[Source records]

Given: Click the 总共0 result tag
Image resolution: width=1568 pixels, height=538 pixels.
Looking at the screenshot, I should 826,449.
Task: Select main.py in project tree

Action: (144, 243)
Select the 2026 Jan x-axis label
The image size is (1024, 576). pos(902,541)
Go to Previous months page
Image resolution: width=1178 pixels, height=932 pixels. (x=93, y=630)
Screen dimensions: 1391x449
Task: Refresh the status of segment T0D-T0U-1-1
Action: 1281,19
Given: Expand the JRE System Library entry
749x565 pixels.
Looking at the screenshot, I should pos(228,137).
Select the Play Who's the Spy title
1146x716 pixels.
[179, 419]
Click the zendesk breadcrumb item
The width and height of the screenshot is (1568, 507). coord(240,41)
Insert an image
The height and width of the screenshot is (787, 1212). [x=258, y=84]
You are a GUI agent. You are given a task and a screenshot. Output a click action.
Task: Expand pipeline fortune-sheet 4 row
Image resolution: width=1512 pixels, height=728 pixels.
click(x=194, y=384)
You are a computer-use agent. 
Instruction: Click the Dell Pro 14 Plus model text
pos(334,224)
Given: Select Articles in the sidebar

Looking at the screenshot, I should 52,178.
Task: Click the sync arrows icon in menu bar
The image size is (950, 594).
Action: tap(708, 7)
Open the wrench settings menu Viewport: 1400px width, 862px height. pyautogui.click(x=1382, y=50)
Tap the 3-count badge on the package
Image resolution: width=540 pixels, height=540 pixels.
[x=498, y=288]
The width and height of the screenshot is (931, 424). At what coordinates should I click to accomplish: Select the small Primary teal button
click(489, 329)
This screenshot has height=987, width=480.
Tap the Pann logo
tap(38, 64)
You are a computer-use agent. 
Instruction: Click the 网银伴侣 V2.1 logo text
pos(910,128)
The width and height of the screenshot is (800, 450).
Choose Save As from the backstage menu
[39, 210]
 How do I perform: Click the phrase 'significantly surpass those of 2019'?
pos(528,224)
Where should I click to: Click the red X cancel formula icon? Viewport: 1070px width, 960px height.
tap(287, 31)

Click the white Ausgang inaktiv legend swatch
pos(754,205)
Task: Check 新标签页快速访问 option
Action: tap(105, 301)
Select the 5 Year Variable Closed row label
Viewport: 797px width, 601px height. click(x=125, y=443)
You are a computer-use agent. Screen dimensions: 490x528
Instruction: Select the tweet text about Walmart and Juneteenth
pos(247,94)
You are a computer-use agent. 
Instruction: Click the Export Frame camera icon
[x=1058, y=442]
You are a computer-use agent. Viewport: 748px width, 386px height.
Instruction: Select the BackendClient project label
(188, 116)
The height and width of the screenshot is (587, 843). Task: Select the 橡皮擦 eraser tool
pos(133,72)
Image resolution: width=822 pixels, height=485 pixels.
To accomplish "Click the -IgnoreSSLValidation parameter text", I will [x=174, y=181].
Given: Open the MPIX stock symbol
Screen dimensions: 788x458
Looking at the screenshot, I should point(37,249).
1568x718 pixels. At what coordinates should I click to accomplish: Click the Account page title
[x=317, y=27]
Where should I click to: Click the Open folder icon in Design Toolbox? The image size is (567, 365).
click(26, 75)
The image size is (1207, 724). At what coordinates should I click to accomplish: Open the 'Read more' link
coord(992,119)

Brief |
Every record should be output precisely as it was given.

The completed task |
Given: Click the 总共0 result tag
Image resolution: width=1568 pixels, height=538 pixels.
Looking at the screenshot, I should 826,449.
Task: Select main.py in project tree

Action: (144, 243)
Select the 2026 Jan x-axis label
The image size is (1024, 576). pos(902,541)
Go to Previous months page
Image resolution: width=1178 pixels, height=932 pixels. (x=93, y=630)
Screen dimensions: 1391x449
Task: Refresh the status of segment T0D-T0U-1-1
Action: 1281,19
Given: Expand the JRE System Library entry
749x565 pixels.
Looking at the screenshot, I should pos(228,137).
Select the Play Who's the Spy title
1146x716 pixels.
[179, 419]
Click the zendesk breadcrumb item
The width and height of the screenshot is (1568, 507). coord(240,41)
Insert an image
The height and width of the screenshot is (787, 1212). [x=258, y=84]
You are a GUI agent. You are given a task and a screenshot. Output a click action.
Task: Expand pipeline fortune-sheet 4 row
Image resolution: width=1512 pixels, height=728 pixels.
click(x=194, y=384)
You are a computer-use agent. 
Instruction: Click the Dell Pro 14 Plus model text
pos(334,224)
Given: Select Articles in the sidebar

Looking at the screenshot, I should 52,178.
Task: Click the sync arrows icon in menu bar
The image size is (950, 594).
Action: tap(708, 7)
Open the wrench settings menu Viewport: 1400px width, 862px height. pyautogui.click(x=1382, y=50)
Tap the 3-count badge on the package
Image resolution: width=540 pixels, height=540 pixels.
[x=498, y=288]
The width and height of the screenshot is (931, 424). At what coordinates should I click to accomplish: Select the small Primary teal button
click(489, 329)
This screenshot has height=987, width=480.
Tap the Pann logo
tap(38, 64)
You are a computer-use agent. 
Instruction: Click the 网银伴侣 V2.1 logo text
pos(910,128)
The width and height of the screenshot is (800, 450).
Choose Save As from the backstage menu
[39, 210]
 How do I perform: Click the phrase 'significantly surpass those of 2019'?
pos(528,224)
Where should I click to: Click the red X cancel formula icon? Viewport: 1070px width, 960px height.
tap(287, 31)

Click the white Ausgang inaktiv legend swatch
pos(754,205)
Task: Check 新标签页快速访问 option
Action: tap(105, 301)
Select the 5 Year Variable Closed row label
Viewport: 797px width, 601px height. click(x=125, y=443)
You are a computer-use agent. Screen dimensions: 490x528
Instruction: Select the tweet text about Walmart and Juneteenth
pos(247,94)
You are a computer-use agent. 
Instruction: Click the Export Frame camera icon
[x=1058, y=442]
You are a computer-use agent. Viewport: 748px width, 386px height.
Instruction: Select the BackendClient project label
(188, 116)
The height and width of the screenshot is (587, 843). Task: Select the 橡皮擦 eraser tool
pos(133,72)
Image resolution: width=822 pixels, height=485 pixels.
To accomplish "Click the -IgnoreSSLValidation parameter text", I will [x=174, y=181].
Given: Open the MPIX stock symbol
Screen dimensions: 788x458
Looking at the screenshot, I should point(37,249).
1568x718 pixels. At what coordinates should I click to accomplish: Click the Account page title
[x=317, y=27]
Where should I click to: Click the Open folder icon in Design Toolbox? The image size is (567, 365).
click(26, 75)
The image size is (1207, 724). At what coordinates should I click to accomplish: Open the 'Read more' link
coord(992,119)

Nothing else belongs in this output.